It also fits teams competing in high-consideration categories where the list of prompts driving buyer research is large and varied. Categories like CRM, HR software, cybersecurity, and financial tools tend to have rich buyer-question libraries inside AI engines. Managing that prompt set manually is a full-time job; a managed library approach pays for itself quickly.

Teams already investing in broader AI answer engine optimization will find Profound integrates more naturally with the strategic work. If you are reading about AEO and GEO tools for getting cited by AI, you are the kind of team that needs the depth Profound provides on the tracking side.


Which team types should pick Otterly?

Otterly fits two profiles well. The first is the agency SEO practitioner running brand audits across a portfolio of clients who needs a fast, repeatable workflow without enterprise pricing. Otterly’s self-serve onboarding and published pricing make it easy to fold into a client deliverable without a contract negotiation.

The second is a smaller in-house team, typically under 15 people in marketing, that wants to establish a baseline of AI visibility before committing to a more sophisticated platform. Otterly lets you answer the question “does our brand appear in AI responses to relevant prompts” without a large investment. That is a legitimate starting point, even if it is not the destination for a mature program.

For teams at that early stage of building out their martech stack, the lighter commitment also mirrors how they should be thinking about other parts of their infrastructure. The same logic that applies to choosing a marketing attribution tool that matches your actual data maturity applies here: do not buy enterprise-grade infrastructure before you have the team and processes to use it.


The AboutMartech AI Tracker Fit Test

Before choosing between Profound and Otterly, run these four checks. They cut through feature-list noise and force clarity on what your team actually needs from an AI visibility tracker.

  1. Prompt ownership: Can your team build and maintain a comprehensive library of buyer-intent prompts for your category, or do you need the vendor to manage that? If the answer is “we cannot maintain it reliably,” Profound’s managed approach is worth the premium.
  2. Reporting audience: Is your primary consumer of this data a practitioner running their own analysis, or a VP or CMO who needs a clean dashboard? Practitioner-first use cases fit Otterly. Stakeholder reporting pushes toward Profound.
  3. Competitor benchmarking need: Do you need to track how competitor brands are performing in AI responses alongside your own, with structured share-of-voice metrics? If yes, Profound. If no, Otterly is sufficient.
  4. Budget cycle: Are you in a formal martech budget with headroom for a quote-based platform, or are you self-funding a test with a credit card? Otterly’s published pricing is the only option if you need a purchase order in the next two weeks without a sales process.

Is there a meaningful difference in which AI engines each tool covers?

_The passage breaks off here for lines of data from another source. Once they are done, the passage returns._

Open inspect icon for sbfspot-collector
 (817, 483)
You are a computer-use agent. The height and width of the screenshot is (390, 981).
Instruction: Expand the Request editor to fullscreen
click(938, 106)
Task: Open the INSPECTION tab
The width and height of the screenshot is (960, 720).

Both tools cover the major AI engines that matter for brand visibility: ChatGPT, Perplexity, and Google AI Overviews are the primary surfaces where B2B buyer research is shifting. Profound publicly emphasizes multi-engine coverage as a core differentiator, with structured tracking across these engines and the ability to compare performance across them in a single view.

Otterly covers major engines as well, but the depth of per-engine analytics and the ability to break out share-of-voice by engine varies by plan. For most teams, the engine coverage is less of a differentiator than the query depth and reporting layer. An AI visibility tool that monitors 12 AI engines against 20 poorly chosen prompts delivers worse intelligence than one that monitors 4 engines against 500 carefully selected buyer-intent queries.

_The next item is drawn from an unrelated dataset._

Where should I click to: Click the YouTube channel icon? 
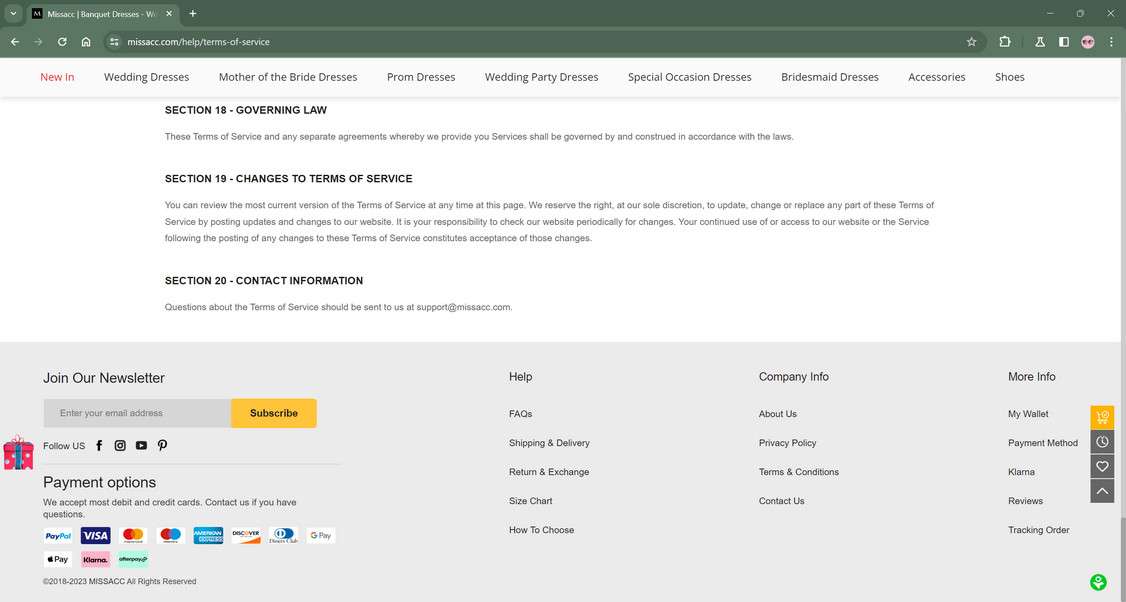point(141,445)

Engine breadth is a marketing message. Prompt coverage is the actual product. Evaluate both tools on the latter before the former.


What about integration with the rest of your martech stack?

Neither Profound nor Otterly sits at the center of a typical martech stack the way a CRM or marketing automation platform does. Both are monitoring and reporting tools, which means their integration story is primarily about data export and dashboard connectivity rather than bidirectional data flow.

Profound’s enterprise positioning suggests deeper integration potential, including API access on higher tiers, which would let a MOps or RevOps team pull AI visibility data into a central analytics layer alongside attribution and pipeline data. If your team is already thinking about how all your marketing signals feed into a single source of truth, that API access matters. Otterly offers integrations on higher tiers as well, but the integration surface is narrower by design.

For teams building a stack where AI visibility is one signal among many, not a standalone dashboard that gets checked weekly, Profound’s extensibility is the right direction. Teams who want to understand how their broader data infrastructure connects should look at how modern B2B customer data platforms are increasingly designed to absorb exactly these kinds of behavioral and presence signals.


Verdict: which AI visibility tracker wins for your use case?

Pick Profound if your team needs multi-engine share-of-voice tracking, a managed prompt library for your category, stakeholder-grade dashboards, and competitive benchmarking built into the reporting. The quote-based pricing is a friction point, but for a B2B marketing team where AI-generated recommendations are increasingly influencing pipeline, that investment is defensible. The absence of structured AI visibility data is not free; it just shows up as lost deals you cannot attribute.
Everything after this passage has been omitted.